AS a kid, I thought I was sporty and I was certainly very competitive but I was too frenetic. I had the energy and the desire but I didn’t have the temperament you needed to be good at sport.
My earliest memories of sport were your stereotypical school sports day – I was a very excited, fast runner, but I could never run for very long. At primary school I was, as you can probably imagine, a somewhat over-enthusiastic child and so I’d get involved in whatever games were going on. And I played a bit of netball at high school as well.
Every Saturday afternoon in my house as I was growing up, we’d have either horse racing or snooker on the telly, it was never football. I grew up in Ayr and football was never a big thing throughout my childhood – the only time we ever watched football in the house was when Scotland played.
My dad was brought up around horses and that’s where his interest came from – his grandfather was the head stable man in Ayr so my dad’s side of the family were absolutely horse daft. My sister is horse crazy, but I was always a bit scared of them and when I was a kid, I didn’t really like being on a horse. B
ut snooker, snooker was different – I loved the peaceful feeling I got when I was watching snooker. It was on the telly all the time in our house and when I was really young and I’d be completely fascinated that my dad could predict the score the referee was about to call out. Later I realised it was called knowing the rules of the game!

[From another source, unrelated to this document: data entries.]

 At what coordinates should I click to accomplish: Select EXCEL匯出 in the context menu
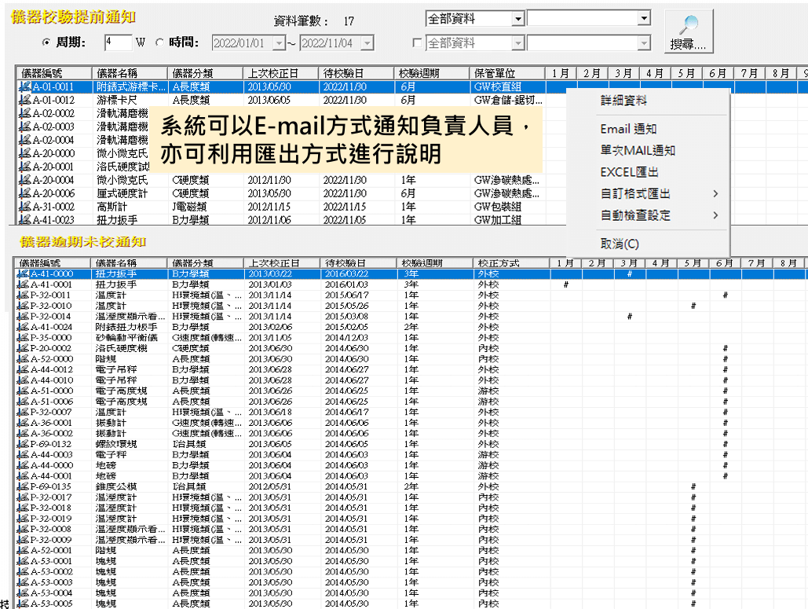(x=629, y=172)
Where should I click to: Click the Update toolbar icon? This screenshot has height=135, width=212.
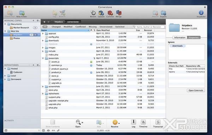click(101, 13)
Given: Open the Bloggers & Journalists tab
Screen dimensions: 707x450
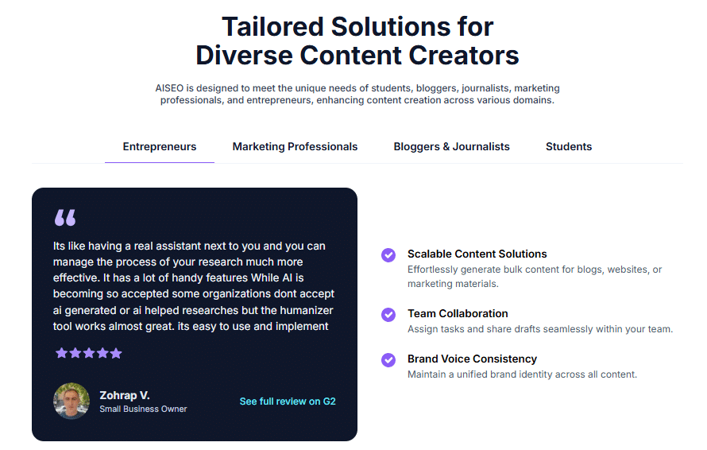Looking at the screenshot, I should point(451,146).
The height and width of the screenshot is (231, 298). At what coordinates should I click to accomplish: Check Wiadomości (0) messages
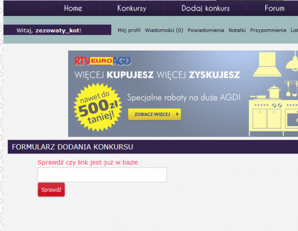coord(164,30)
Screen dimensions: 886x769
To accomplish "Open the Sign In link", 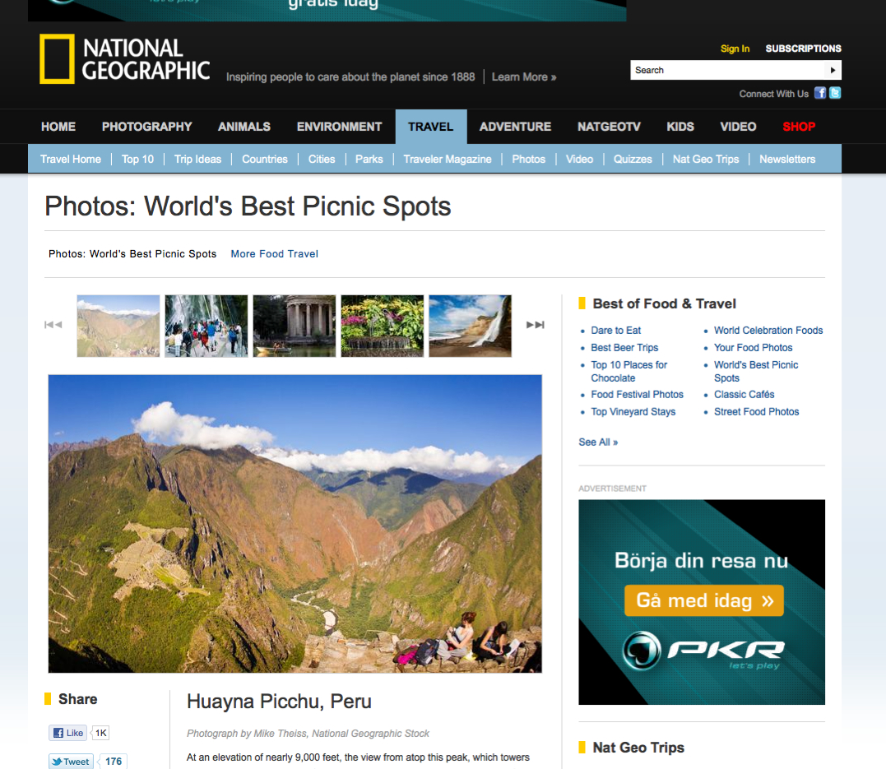I will (x=735, y=49).
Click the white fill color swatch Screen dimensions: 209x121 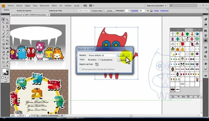pos(4,71)
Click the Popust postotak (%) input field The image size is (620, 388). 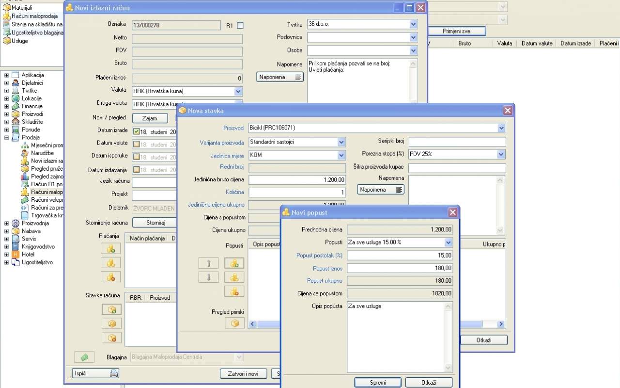[x=400, y=256]
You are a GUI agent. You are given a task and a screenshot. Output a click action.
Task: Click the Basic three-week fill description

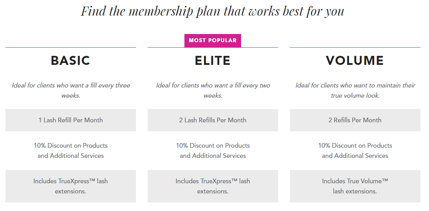pos(71,90)
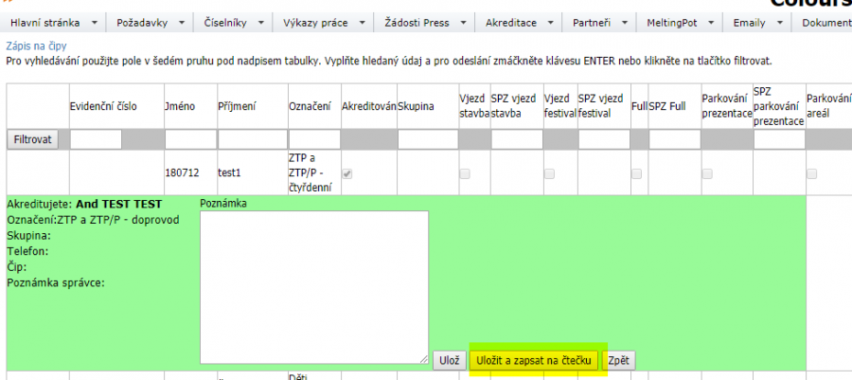
Task: Click the Příjmení filter input
Action: (x=250, y=139)
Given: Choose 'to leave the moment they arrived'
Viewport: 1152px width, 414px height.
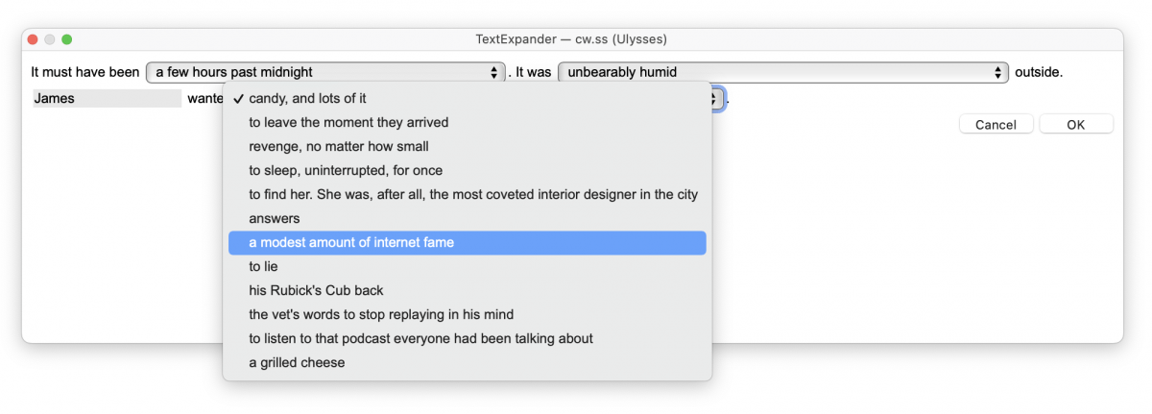Looking at the screenshot, I should coord(467,122).
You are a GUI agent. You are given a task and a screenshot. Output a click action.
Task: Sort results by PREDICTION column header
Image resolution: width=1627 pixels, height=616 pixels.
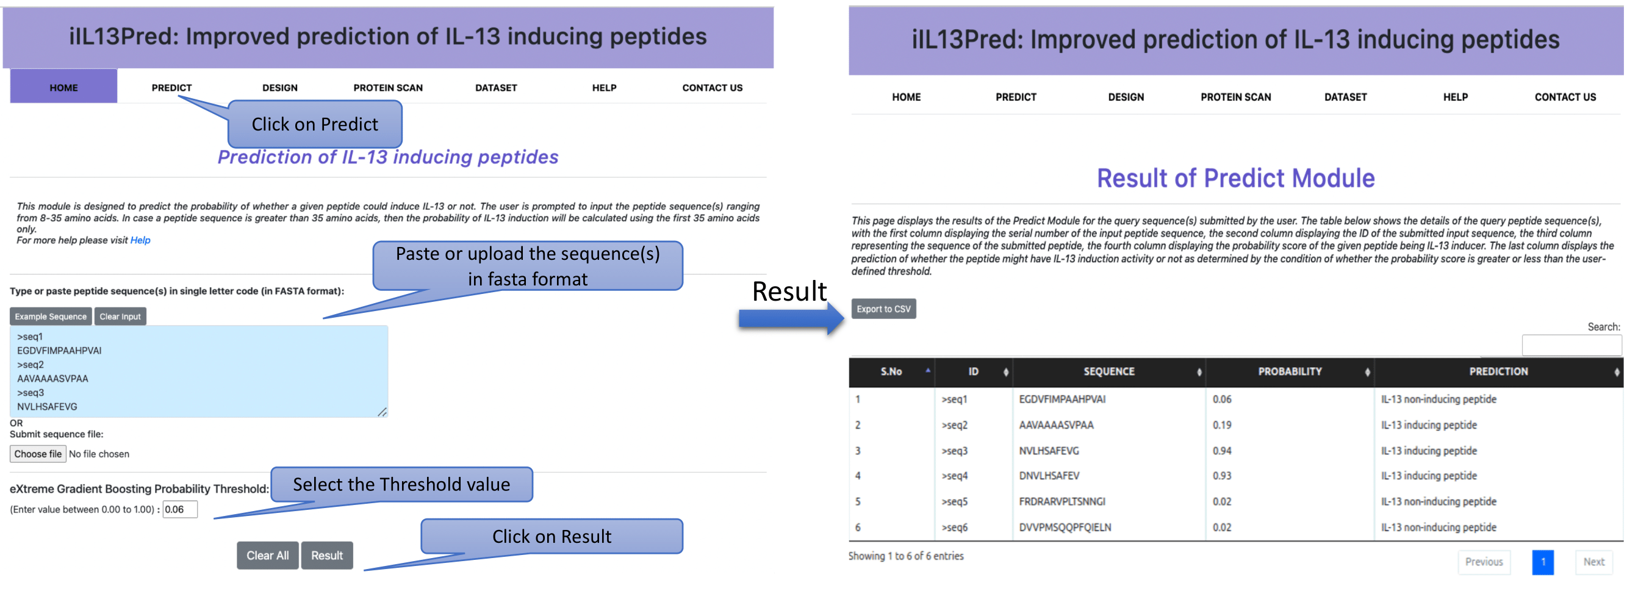click(x=1498, y=372)
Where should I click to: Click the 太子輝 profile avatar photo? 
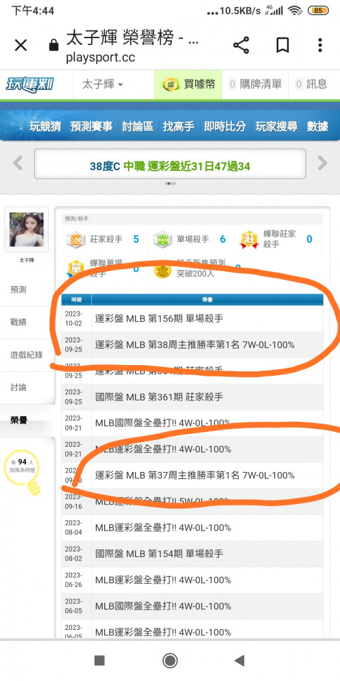27,229
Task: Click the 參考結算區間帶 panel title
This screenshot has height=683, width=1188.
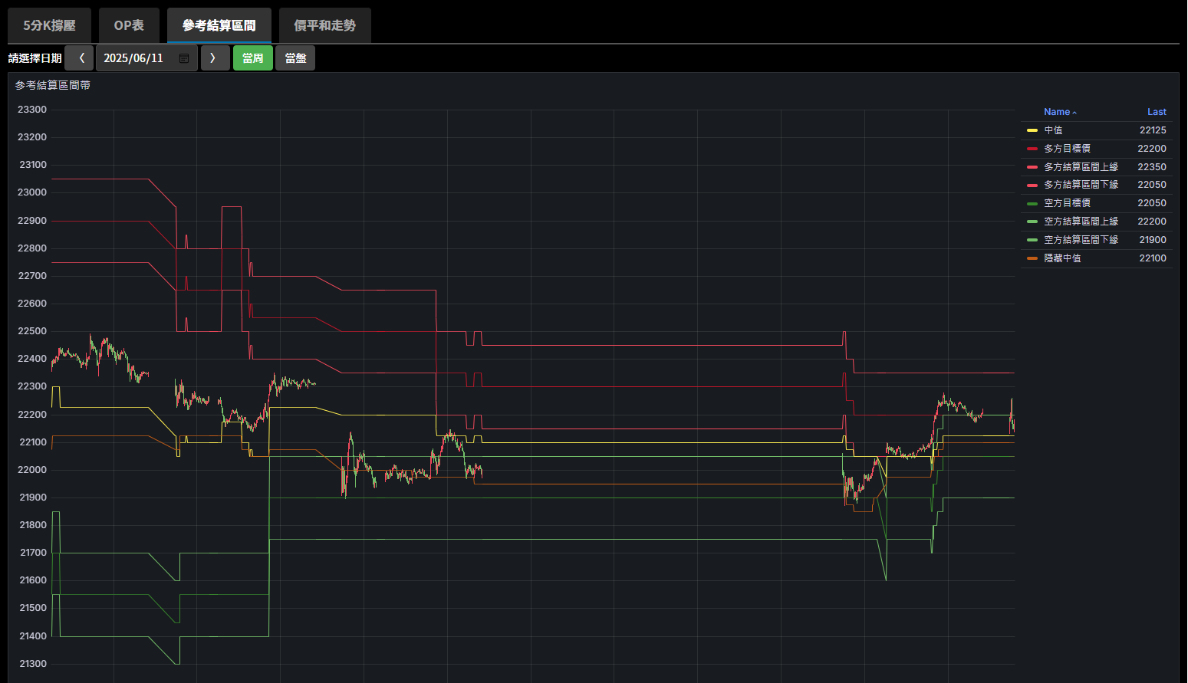Action: tap(53, 85)
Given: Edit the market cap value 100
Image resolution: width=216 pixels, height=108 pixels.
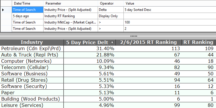Looking at the screenshot, I should 170,22.
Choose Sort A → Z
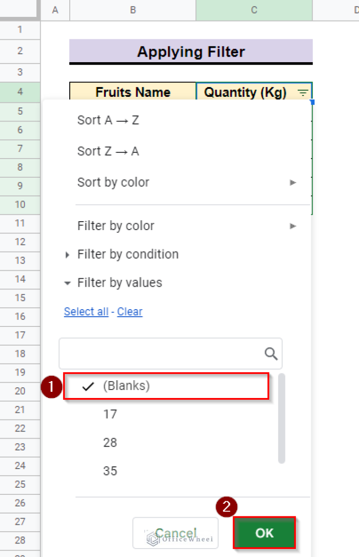The image size is (359, 557). pos(108,120)
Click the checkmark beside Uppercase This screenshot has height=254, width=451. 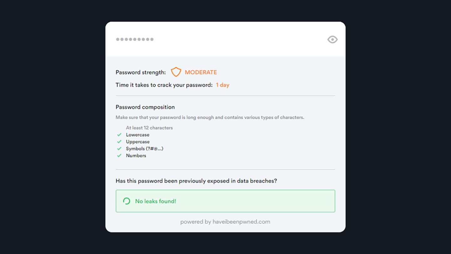click(119, 141)
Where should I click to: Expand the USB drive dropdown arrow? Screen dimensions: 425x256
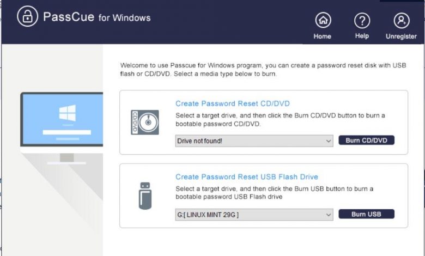tap(329, 215)
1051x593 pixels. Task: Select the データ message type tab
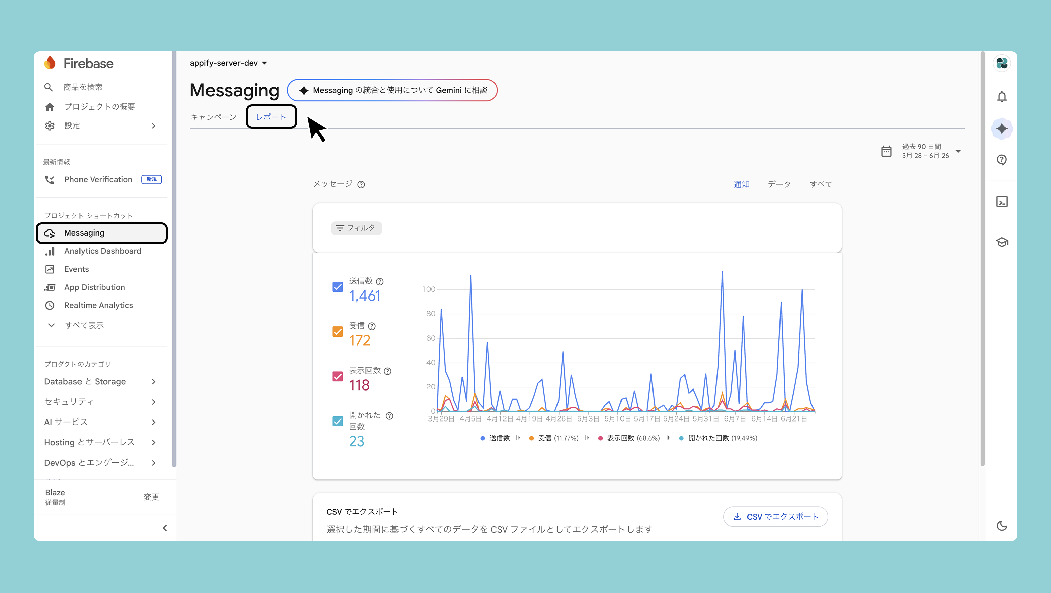[779, 184]
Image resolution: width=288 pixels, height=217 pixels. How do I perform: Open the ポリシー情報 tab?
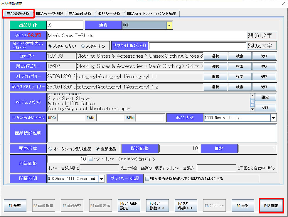point(109,14)
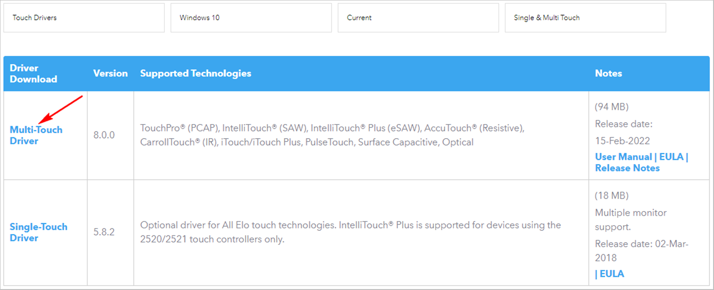The width and height of the screenshot is (714, 290).
Task: Select the 5.8.2 version cell
Action: pos(104,232)
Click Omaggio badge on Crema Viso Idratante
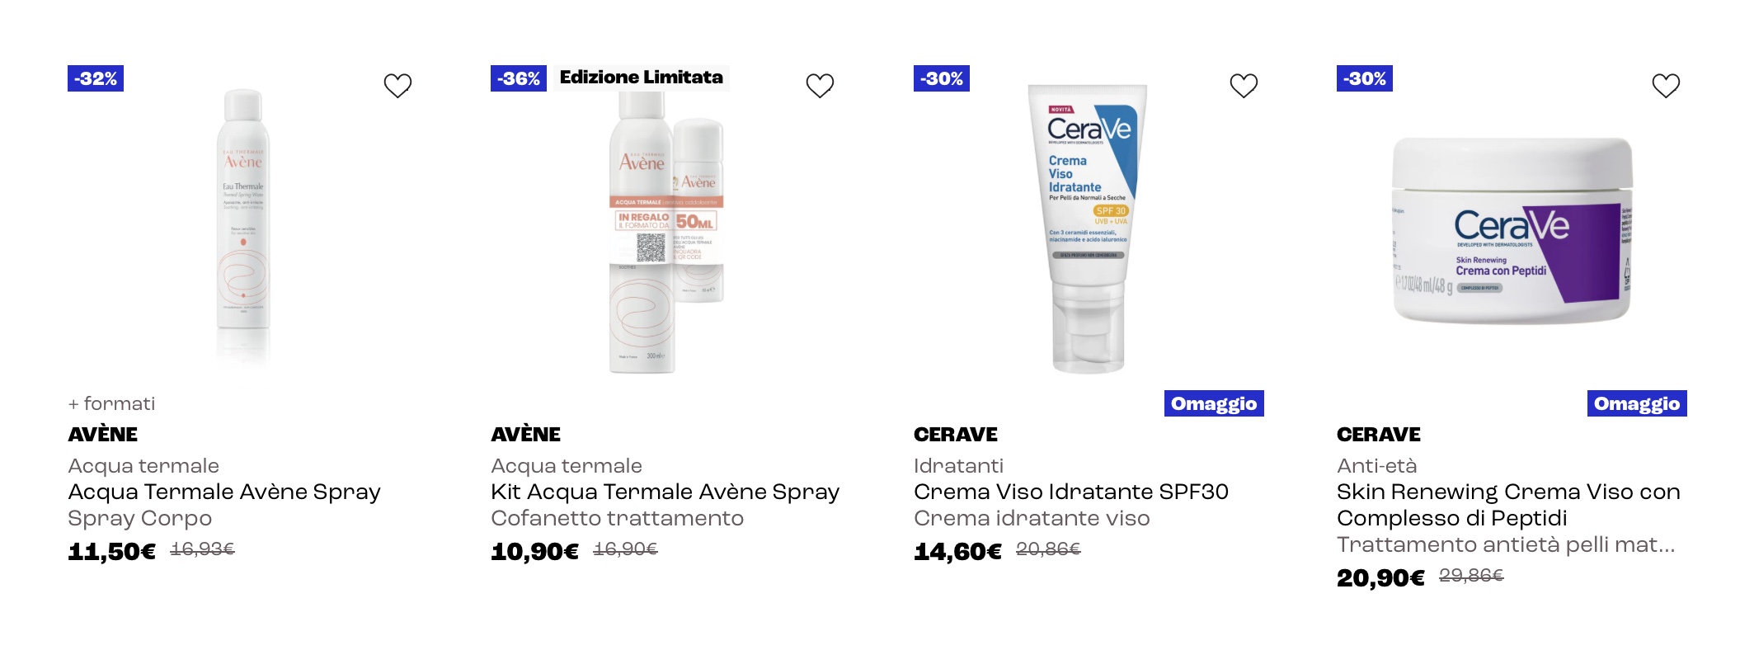Screen dimensions: 1740x650 click(x=1214, y=403)
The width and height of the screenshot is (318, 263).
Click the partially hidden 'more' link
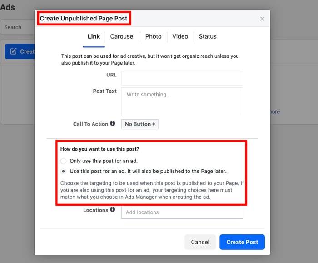click(x=275, y=112)
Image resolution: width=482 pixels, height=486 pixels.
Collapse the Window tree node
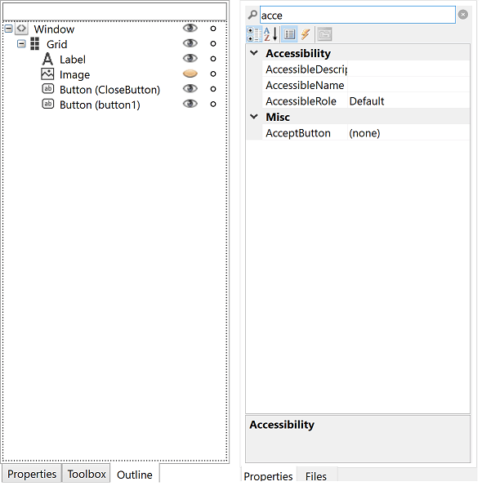click(x=9, y=29)
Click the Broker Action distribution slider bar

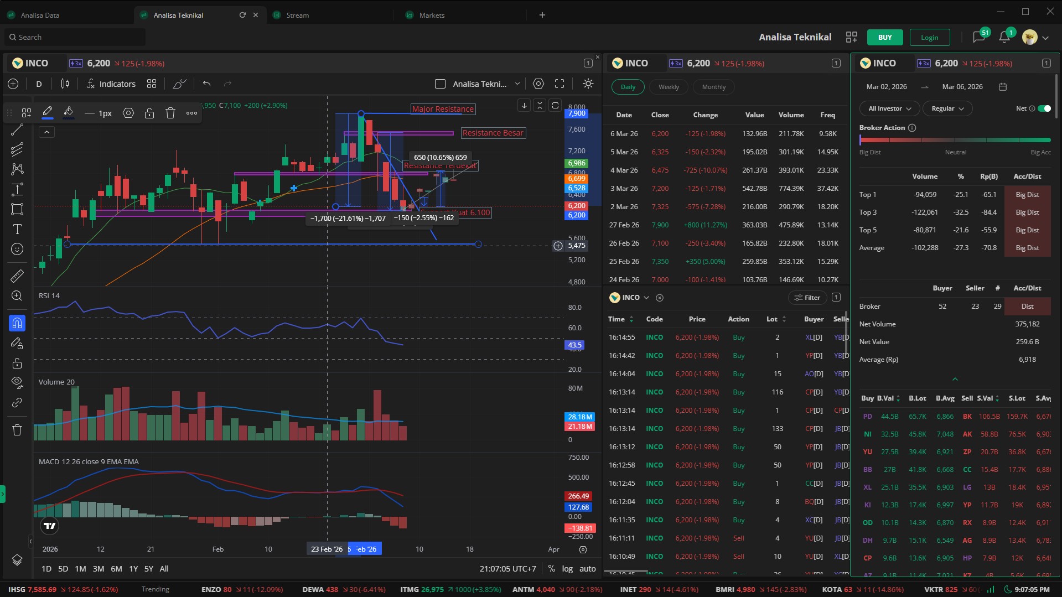(x=955, y=140)
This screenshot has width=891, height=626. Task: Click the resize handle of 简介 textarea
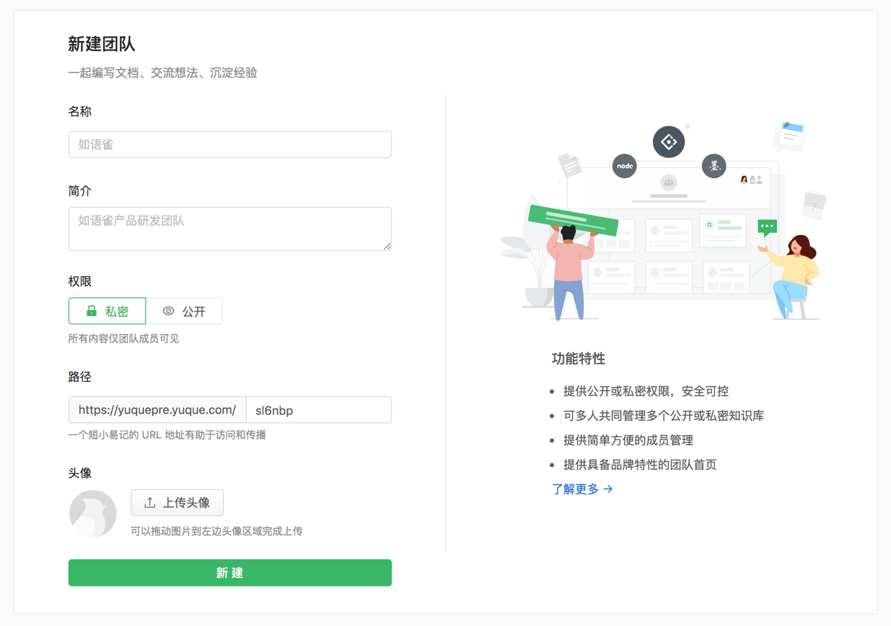[387, 246]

As I got older and began going to pubs and clubs, and I started playing pool and a little known sporting fact about me is that when I was 19, I played pool for the Scottish women’s team. I did, so there you go.
It was the British Championships and it took place at Butlins in Ayr. The way everything worked out was pretty surreal because I had been working at Butlins as a face-painter – something else of a less sporting nature you might not know –and so to then be representing Scotland at pool there was amazing.
We played against England and Wales and I won my game but we lost the tournament – England won – but it was a brilliant weekend. I’d got to that level at pool because one of my best friend’s parents owned a small hotel in Ayr and sometimes I’d work behind the bar, or do some cabaret at the hotel.
She was women’s world pool champion and there was a really good pool table through the back in the hotel and so she’d tutor me. Around then I was also playing pool on the Ayrshire circuit – yes, Ayrshire has a pool circuit – and I was captain of the Brewery Bar women’s team.
This was partly due to the fact I wasn’t a bad player, but also partly because nobody else wanted to be captain. It sounds a better position than it really was. While I loved pool then, I don’t play as much anymore these days, mostly because I just don’t have the time and it’s like anything, if you don’t keep at it, you lose your touch.
But to this day, if I pick up a pool cue, it still evokes so many feelings and I reckon that, and I’m not boasting, but I think with a few weeks of decent practice I could get back to a reasonable level because I still remember all the strategies that my friend taught me.
Funnily enough, I was doing a spoof weather report a couple of weeks ago at the BBC and Judith Ralston, the weather presenter, randomly challenged me to a game of snooker, having no idea that I might be quite good. So we’re trying to set up a match when the Scottish Open comes to Glasgow in December.
Another huge sporting event I was involved with was performing at the Opening Ceremony of the Glasgow Commonwealth Games in 2014 – that was big. When I was asked to be involved with the Games, it was a pretty crazy few days.
I’d also auditioned for Phyllida Lloyd’s ‘Shakespeare Trilogy’ in London’s West End and in the space of a few days, I found out I’d got the part in the Shakespeare Trilogy and I was asked to be involved in the Commonwealth Games Opening Ceremony. And I couldn’t tell anyone that I was doing the Commonwealth Games because with the Queen being there, there was huge issues around confidentiality. I’m quite good at keeping secrets though, so I managed it ok.
In the lead-up to the Games, I was doing a play in Belfast and so I wasn’t there to see all the preparations that were happening in Glasgow but my wife, Linda, was phoning me in Belfast and was telling me everything that was going on. I was gutted to be missing all of the build-up.
The actual ceremony was a once in a lifetime experience – how could anything like that ever happen again?
I’ve had so many phenomenal jobs but my top three are Phyllida Lloyd’s Shakespeare trilogy, the play I’m doing just now which is the first play I’ve ever written, #71 ,and the Commonwealth Games – that Opening Ceremony is right up there with anything I’ve ever done.
A billion people were watching on television and it was just great to be a part of – it’s hard to put into words quite what that was like.